##### Passage for review

Flying through extreme cold
Debra Werner described efforts to develop an operational workaround to prevent recurrence of an accident that occurred in 2008 at Heathrow [“Danger in the air,” March]. Extreme cold at flight altitude caused ice crystals to form in the fuel, resulting in engine power loss during approach. This ice formation process compromised the capability of a fuel-oil heat exchanger designed to limit low fuel temperatures.
Ms. Werner reviewed research into methods of measuring temperature and moisture profiles in the atmosphere. Further research will be directed at providing broad area temperature and moisture profiles that will ultimately be used by air traffic controllers to warn pilots of dangerous cold cells aloft. These results are expected to be available for operational use in a few years. Thus, a possible operational workaround may be available 12 or so years after the cited accident.

##########
##### Provided information

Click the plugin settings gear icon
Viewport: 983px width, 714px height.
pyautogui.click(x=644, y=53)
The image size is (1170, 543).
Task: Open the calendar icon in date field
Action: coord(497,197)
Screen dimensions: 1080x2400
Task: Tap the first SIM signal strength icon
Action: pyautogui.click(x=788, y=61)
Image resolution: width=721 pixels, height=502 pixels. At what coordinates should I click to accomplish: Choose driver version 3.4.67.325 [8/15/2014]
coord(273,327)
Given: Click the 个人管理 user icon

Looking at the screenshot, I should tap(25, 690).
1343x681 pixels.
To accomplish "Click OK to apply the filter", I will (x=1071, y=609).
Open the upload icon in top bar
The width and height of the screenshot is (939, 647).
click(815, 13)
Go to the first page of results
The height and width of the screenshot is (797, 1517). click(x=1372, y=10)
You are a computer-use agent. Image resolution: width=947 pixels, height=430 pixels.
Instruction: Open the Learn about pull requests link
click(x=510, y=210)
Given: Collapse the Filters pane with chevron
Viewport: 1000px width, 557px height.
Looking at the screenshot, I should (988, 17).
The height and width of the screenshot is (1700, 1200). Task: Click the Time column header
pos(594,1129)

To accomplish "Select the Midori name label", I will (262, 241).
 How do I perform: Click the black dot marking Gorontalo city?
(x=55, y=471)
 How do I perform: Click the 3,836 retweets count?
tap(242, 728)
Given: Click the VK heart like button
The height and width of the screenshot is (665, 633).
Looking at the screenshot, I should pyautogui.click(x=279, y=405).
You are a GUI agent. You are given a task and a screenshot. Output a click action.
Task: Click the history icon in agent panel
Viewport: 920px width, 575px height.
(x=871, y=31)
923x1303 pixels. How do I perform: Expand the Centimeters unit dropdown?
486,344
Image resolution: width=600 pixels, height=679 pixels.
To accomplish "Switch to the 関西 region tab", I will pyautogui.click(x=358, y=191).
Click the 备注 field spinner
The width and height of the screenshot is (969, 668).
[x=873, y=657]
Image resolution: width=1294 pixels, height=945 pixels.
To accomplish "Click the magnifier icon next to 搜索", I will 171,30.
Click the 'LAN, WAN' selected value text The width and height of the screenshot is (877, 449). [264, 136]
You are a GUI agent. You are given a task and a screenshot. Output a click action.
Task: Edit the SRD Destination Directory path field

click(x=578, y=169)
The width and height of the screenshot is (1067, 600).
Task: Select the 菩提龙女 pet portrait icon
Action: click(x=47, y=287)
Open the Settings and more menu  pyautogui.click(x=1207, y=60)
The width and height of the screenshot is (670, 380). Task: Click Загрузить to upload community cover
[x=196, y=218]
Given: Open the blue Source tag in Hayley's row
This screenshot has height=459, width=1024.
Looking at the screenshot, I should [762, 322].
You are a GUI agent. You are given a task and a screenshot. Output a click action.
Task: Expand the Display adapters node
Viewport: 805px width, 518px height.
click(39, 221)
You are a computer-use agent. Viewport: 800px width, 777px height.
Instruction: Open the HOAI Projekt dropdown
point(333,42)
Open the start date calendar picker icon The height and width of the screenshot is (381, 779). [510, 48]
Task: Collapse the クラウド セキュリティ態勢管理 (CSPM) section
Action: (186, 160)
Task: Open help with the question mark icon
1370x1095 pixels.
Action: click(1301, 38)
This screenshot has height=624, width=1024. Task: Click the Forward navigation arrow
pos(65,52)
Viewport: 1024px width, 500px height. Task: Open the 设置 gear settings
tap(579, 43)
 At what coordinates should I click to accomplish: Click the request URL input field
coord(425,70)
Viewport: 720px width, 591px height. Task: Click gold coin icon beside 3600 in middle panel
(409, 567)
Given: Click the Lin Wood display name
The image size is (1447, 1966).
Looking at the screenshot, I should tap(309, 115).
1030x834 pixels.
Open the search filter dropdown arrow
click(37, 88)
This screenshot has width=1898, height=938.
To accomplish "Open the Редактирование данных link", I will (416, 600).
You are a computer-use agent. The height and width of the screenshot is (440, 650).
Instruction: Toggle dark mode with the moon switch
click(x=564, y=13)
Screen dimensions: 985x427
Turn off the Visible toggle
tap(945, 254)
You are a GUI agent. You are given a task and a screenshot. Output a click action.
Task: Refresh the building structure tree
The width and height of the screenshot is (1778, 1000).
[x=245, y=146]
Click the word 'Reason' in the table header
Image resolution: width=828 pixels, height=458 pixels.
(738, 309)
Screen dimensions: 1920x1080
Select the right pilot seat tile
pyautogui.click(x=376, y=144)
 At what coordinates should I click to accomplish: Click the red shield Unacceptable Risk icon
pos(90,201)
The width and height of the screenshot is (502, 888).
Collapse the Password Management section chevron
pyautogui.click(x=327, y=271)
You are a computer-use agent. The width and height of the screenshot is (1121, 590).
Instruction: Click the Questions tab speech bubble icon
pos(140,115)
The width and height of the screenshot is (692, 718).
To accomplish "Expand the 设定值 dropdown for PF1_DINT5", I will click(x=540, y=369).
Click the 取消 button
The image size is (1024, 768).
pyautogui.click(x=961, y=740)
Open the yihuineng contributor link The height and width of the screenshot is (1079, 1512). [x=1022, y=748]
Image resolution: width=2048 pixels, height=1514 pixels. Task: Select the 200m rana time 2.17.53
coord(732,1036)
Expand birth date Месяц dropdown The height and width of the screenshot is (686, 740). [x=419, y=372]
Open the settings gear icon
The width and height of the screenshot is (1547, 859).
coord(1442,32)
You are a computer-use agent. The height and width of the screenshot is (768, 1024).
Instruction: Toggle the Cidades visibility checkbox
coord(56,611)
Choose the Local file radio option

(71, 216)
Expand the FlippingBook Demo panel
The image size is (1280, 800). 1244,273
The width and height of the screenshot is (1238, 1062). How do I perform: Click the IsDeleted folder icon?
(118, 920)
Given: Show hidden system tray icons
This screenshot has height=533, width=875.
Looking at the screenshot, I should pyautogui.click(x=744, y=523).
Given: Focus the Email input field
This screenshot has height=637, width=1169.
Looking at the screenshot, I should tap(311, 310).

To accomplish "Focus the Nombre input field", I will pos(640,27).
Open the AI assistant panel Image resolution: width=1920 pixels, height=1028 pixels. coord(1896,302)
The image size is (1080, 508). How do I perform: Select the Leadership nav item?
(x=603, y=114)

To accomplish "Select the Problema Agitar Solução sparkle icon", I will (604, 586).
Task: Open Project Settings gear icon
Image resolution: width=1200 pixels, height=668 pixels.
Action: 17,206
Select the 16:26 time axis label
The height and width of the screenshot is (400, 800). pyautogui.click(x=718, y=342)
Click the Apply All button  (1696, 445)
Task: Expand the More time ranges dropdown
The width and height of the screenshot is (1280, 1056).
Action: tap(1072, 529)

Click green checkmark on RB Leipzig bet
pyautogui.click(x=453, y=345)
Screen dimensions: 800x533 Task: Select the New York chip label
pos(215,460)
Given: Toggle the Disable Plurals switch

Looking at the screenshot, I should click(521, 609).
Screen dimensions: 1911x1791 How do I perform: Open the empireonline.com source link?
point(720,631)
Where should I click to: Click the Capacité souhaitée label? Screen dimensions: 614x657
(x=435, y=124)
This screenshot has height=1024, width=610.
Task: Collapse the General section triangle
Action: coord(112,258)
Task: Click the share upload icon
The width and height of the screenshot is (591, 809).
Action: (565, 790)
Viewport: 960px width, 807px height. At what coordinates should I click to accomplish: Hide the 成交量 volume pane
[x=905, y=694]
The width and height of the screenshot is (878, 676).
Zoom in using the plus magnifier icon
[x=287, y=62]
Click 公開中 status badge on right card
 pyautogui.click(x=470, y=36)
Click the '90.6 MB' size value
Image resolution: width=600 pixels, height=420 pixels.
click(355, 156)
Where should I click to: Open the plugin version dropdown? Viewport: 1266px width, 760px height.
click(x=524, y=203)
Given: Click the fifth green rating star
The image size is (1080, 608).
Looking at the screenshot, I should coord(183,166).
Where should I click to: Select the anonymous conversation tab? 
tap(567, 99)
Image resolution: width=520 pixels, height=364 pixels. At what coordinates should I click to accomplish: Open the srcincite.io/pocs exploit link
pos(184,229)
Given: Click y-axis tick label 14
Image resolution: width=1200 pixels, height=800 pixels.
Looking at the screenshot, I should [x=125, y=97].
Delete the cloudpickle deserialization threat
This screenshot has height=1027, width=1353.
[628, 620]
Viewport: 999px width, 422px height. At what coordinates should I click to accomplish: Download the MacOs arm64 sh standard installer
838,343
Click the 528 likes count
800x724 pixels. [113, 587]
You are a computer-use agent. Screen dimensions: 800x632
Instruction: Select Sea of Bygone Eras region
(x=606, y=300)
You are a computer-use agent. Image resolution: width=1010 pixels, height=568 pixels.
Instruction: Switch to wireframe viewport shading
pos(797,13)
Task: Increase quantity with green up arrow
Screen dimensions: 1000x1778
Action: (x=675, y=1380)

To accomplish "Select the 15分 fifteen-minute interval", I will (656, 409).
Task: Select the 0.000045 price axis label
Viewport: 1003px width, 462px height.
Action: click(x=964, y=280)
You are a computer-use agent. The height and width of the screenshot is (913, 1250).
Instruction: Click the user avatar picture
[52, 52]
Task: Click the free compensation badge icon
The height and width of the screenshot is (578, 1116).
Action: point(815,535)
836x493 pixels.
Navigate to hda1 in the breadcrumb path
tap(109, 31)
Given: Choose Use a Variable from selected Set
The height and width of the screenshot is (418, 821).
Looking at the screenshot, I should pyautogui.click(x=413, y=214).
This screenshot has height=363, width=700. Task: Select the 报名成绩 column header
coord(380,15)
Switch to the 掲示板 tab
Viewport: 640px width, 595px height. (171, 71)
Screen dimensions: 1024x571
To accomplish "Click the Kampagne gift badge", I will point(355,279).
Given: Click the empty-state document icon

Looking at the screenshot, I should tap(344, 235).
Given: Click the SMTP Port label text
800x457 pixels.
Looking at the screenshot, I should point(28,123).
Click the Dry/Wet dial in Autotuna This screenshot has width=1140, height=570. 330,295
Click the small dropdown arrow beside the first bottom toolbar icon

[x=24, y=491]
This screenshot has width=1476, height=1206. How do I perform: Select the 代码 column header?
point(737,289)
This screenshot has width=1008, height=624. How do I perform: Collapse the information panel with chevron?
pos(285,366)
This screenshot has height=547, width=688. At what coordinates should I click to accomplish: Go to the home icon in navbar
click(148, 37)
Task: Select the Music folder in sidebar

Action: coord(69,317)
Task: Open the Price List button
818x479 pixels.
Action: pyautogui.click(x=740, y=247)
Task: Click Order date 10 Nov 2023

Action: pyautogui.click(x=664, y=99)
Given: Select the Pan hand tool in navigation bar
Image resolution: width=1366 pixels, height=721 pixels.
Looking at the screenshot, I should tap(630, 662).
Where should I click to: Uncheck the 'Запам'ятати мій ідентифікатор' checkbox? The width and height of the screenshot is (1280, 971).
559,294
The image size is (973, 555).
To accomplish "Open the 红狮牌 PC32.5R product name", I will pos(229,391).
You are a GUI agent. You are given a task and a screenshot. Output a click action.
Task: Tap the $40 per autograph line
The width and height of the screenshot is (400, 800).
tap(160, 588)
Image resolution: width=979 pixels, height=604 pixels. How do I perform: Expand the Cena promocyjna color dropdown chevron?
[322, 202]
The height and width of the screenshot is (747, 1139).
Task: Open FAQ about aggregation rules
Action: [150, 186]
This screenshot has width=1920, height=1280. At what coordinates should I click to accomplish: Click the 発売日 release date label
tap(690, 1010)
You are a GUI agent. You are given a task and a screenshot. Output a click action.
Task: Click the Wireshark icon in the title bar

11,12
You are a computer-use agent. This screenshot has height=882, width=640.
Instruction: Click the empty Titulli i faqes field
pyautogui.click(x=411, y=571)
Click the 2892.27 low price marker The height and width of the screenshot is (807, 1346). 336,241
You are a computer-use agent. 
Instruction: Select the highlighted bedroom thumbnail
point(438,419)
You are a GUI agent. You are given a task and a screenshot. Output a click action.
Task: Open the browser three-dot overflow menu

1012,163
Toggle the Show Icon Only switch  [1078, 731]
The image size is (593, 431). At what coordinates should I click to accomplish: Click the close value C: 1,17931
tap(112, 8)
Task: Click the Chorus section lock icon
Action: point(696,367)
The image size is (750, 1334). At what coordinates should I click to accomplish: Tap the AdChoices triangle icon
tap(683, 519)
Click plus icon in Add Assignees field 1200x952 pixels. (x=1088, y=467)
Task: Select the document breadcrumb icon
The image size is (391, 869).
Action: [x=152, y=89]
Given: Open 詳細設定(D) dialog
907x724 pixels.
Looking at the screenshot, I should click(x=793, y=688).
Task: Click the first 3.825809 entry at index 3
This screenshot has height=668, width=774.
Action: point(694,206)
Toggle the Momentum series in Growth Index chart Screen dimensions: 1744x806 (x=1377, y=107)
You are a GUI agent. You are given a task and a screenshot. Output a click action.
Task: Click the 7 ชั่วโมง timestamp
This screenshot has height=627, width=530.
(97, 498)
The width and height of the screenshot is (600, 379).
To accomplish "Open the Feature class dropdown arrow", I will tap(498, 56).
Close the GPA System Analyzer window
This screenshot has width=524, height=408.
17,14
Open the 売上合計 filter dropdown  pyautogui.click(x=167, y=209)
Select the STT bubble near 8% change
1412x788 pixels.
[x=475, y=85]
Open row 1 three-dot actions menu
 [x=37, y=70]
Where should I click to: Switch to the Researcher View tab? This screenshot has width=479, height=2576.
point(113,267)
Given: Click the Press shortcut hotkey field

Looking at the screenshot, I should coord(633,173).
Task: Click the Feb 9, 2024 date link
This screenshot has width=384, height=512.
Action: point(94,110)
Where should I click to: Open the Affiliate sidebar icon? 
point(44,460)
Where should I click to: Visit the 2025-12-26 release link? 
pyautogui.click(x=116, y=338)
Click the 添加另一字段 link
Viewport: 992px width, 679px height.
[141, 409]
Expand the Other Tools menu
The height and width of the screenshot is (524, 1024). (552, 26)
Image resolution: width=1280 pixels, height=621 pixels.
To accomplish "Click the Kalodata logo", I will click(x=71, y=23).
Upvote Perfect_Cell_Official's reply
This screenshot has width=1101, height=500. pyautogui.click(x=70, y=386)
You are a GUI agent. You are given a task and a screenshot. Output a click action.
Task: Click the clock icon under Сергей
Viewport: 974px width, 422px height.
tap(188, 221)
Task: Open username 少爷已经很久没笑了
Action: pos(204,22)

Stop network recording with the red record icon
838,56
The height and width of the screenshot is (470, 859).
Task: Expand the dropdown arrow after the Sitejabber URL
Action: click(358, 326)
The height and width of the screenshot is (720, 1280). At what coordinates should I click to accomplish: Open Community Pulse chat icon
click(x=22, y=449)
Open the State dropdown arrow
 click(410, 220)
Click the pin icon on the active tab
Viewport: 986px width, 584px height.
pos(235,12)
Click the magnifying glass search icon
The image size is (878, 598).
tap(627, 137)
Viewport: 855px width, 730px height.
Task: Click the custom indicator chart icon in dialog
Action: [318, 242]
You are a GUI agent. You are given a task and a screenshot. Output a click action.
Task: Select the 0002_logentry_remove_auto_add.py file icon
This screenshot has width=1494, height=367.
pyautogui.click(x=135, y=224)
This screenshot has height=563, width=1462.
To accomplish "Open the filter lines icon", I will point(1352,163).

##########

Required work
1: Translate this sentence from the passage on flying through extreme cold into Spanish: "Extreme cold at flight altitude caused ice crystals to form in the fuel, resulting in engine power loss during approach."
2: Using the passage on flying through extreme cold, answer:
(a) At which airport did the 2008 accident occur?
(b) Who will ultimately use the temperature and moisture profiles to warn pilots of dangerous cold cells aloft?
(c) About how many years after the accident might an operational workaround be available?
3: Resume the passage on flying through extreme cold, starting after its final sentence.

Activity answers
1: El frío extremo a la altitud de vuelo hizo que se formaran cristales de hielo en el combustible, lo que provocó una pérdida de potencia del motor durante la aproximación.

2:
(a) Heathrow
(b) Air traffic controllers
(c) About 12 years

3:
Mechanical engineers will ask: “What about the heat exchanger?” If the heat exchanger fell short of real-life operational requirements, would it not have been prudent to consider design changes to these devices, as well as changes in flight operations, to solve the problem? Heat exchanger design has been the bedrock for thermo-mechanical engineering and chemical flow processing for over a century. Absent other constraints, this would seem to be a prime candidate.
Perhaps there are design factors that make such changes impractical, things like materials limitations, aircraft weight and space limitations, or some limit in the physics of heat exchange at extreme temperatures. If such is the case, the article would have been strengthened by discussing those factors.